┌─ Dataset records

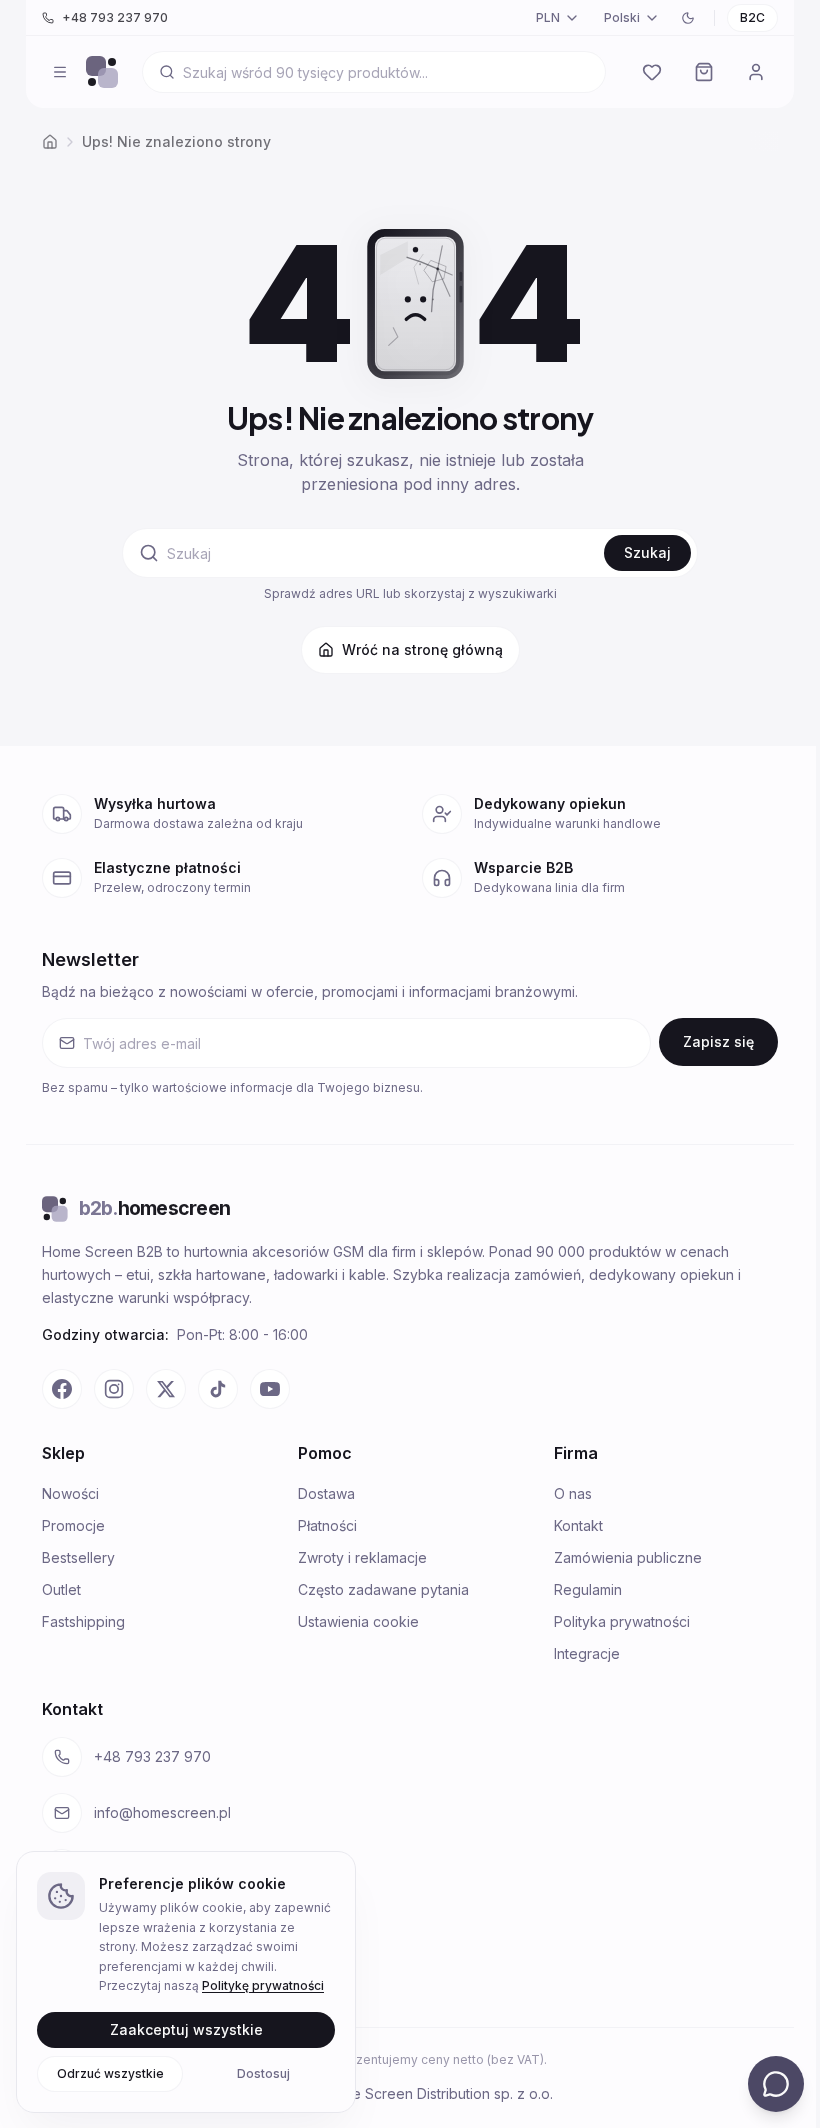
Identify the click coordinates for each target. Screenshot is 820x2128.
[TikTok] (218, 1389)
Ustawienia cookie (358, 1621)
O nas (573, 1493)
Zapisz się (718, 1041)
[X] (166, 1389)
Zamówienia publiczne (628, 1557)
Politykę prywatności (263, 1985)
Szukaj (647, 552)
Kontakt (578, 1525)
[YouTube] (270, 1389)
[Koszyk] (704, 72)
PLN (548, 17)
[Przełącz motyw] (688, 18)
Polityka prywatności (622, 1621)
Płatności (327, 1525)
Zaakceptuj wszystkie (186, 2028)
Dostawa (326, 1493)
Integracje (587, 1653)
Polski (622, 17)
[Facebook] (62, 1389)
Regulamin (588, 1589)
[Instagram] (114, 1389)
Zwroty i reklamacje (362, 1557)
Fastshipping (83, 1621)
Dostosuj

└─

Please copy each line of the material that has the string "prywatności" somewhere in it.

> **Answer to this exercise**:
Politykę prywatności (263, 1985)
Polityka prywatności (622, 1621)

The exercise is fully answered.